▶ EXERCISE: Find every line in the records below that contains the string "Where" with matching case, and copy each of those lines.
** START OF SOURCE RECORDS **
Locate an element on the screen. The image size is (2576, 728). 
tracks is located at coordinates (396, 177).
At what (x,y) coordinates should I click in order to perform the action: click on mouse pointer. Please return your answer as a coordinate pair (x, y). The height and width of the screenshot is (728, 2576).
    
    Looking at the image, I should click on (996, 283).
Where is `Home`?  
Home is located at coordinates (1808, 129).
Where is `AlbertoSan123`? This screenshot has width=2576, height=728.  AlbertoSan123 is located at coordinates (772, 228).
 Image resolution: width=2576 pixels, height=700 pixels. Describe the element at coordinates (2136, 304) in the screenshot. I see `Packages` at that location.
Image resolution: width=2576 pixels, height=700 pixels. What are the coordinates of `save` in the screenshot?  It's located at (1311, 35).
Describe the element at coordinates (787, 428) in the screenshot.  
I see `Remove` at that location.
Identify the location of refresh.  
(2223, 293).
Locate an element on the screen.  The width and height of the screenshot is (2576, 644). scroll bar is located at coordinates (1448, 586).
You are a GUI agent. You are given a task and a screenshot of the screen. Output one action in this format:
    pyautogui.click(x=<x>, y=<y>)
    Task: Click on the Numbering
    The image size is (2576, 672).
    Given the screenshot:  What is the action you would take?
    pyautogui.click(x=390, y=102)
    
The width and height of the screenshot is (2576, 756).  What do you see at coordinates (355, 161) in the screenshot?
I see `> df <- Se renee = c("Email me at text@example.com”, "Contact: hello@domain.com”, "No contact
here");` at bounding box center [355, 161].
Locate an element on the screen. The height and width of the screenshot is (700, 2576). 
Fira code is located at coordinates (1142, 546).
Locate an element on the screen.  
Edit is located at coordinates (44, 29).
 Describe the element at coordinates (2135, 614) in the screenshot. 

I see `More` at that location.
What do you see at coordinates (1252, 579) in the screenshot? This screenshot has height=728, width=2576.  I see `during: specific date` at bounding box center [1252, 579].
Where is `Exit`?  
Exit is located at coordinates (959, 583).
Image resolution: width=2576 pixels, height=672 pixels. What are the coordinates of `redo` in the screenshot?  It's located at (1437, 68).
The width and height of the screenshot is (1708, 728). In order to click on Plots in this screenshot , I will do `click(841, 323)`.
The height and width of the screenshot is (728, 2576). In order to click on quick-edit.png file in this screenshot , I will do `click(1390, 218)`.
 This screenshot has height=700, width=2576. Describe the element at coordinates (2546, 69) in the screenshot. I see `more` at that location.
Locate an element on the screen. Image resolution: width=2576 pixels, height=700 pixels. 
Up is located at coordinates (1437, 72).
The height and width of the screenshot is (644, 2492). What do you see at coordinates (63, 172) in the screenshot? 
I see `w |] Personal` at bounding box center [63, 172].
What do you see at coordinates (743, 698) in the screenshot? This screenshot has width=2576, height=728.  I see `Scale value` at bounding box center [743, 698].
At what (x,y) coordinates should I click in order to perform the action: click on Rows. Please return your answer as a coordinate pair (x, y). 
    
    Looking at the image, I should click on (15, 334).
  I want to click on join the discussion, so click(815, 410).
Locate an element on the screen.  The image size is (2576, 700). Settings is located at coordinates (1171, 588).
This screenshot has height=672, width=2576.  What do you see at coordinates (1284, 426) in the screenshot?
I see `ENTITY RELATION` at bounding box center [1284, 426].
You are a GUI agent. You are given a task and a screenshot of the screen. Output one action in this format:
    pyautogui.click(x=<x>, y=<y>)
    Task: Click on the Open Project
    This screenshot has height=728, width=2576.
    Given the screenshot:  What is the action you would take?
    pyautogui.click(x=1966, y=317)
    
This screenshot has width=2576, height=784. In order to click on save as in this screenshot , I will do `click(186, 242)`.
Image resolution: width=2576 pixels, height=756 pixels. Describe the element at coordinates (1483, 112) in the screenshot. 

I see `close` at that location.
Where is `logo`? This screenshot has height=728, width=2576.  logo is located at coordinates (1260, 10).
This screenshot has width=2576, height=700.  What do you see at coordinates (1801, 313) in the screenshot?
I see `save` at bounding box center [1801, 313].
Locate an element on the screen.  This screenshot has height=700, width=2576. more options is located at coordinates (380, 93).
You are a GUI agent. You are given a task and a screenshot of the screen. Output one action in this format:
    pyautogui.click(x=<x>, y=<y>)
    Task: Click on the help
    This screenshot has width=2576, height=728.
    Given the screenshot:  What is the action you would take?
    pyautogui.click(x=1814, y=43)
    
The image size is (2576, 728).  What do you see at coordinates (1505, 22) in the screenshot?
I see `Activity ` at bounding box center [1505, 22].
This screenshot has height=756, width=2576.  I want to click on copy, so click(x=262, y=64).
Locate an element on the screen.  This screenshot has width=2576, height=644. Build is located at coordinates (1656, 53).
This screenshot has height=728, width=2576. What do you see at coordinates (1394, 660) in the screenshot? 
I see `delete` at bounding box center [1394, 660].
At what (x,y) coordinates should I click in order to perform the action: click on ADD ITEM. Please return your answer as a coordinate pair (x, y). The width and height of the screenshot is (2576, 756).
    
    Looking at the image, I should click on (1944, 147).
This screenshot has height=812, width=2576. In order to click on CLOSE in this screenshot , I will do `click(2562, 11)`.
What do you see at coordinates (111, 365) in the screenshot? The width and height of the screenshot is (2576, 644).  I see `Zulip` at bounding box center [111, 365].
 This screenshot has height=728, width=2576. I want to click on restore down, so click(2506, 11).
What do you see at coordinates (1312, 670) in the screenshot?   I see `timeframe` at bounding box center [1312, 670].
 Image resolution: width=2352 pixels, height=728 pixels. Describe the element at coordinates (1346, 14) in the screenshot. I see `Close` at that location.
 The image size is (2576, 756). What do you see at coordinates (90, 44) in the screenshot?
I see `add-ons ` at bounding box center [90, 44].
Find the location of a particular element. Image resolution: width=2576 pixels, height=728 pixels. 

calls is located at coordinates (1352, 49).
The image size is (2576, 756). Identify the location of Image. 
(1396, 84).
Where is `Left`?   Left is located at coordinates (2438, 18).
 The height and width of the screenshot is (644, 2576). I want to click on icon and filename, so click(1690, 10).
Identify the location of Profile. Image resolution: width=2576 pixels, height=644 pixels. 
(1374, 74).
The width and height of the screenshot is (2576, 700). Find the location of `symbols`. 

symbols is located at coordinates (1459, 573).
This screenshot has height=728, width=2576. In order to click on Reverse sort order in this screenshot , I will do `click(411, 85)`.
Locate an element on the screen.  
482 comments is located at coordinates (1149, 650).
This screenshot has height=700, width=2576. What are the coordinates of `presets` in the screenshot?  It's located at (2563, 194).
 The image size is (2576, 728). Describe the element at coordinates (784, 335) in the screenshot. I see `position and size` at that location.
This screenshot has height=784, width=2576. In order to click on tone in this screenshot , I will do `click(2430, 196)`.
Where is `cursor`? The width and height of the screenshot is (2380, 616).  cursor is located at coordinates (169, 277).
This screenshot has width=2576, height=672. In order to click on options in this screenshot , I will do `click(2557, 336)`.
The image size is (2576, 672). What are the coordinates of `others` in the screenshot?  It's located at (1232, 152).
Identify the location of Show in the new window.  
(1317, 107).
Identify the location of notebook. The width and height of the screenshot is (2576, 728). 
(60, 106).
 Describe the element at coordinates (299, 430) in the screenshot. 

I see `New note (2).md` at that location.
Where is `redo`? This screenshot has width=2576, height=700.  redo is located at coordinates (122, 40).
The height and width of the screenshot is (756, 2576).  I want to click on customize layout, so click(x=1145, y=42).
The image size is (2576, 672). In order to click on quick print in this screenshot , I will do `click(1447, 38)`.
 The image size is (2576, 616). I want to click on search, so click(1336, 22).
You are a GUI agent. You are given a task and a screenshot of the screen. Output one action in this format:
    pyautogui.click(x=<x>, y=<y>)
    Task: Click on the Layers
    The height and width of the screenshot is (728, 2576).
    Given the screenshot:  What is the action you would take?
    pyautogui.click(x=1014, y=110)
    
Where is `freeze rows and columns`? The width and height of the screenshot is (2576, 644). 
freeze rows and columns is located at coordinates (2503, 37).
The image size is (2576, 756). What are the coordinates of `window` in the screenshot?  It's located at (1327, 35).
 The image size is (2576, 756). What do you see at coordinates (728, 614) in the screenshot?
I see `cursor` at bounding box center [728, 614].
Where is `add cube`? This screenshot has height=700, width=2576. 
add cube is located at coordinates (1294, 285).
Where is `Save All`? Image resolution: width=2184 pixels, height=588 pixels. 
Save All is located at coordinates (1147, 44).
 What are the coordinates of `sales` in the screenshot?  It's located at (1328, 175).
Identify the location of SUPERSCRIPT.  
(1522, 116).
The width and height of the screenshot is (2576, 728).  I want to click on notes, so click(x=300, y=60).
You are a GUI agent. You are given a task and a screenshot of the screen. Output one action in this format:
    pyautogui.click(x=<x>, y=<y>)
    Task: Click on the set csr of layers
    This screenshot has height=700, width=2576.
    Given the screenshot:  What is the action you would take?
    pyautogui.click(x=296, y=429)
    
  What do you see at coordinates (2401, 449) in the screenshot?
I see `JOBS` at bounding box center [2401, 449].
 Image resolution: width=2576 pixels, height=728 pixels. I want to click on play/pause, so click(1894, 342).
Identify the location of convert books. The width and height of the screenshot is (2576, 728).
** END OF SOURCE RECORDS **
▶ TASK ANSWER:
Where is `Home`?  
Where is `AlbertoSan123`? This screenshot has width=2576, height=728.  AlbertoSan123 is located at coordinates (772, 228).
Where is `Exit`?  
Where is `logo`? This screenshot has height=728, width=2576.  logo is located at coordinates (1260, 10).
Where is `Left`?   Left is located at coordinates (2438, 18).
Where is `cursor`? The width and height of the screenshot is (2380, 616).  cursor is located at coordinates (169, 277).
Where is `redo`? This screenshot has width=2576, height=700.  redo is located at coordinates (122, 40).
Where is `freeze rows and columns`? The width and height of the screenshot is (2576, 644). 
Where is `add cube`? This screenshot has height=700, width=2576. 
Where is `Save All`? Image resolution: width=2184 pixels, height=588 pixels. 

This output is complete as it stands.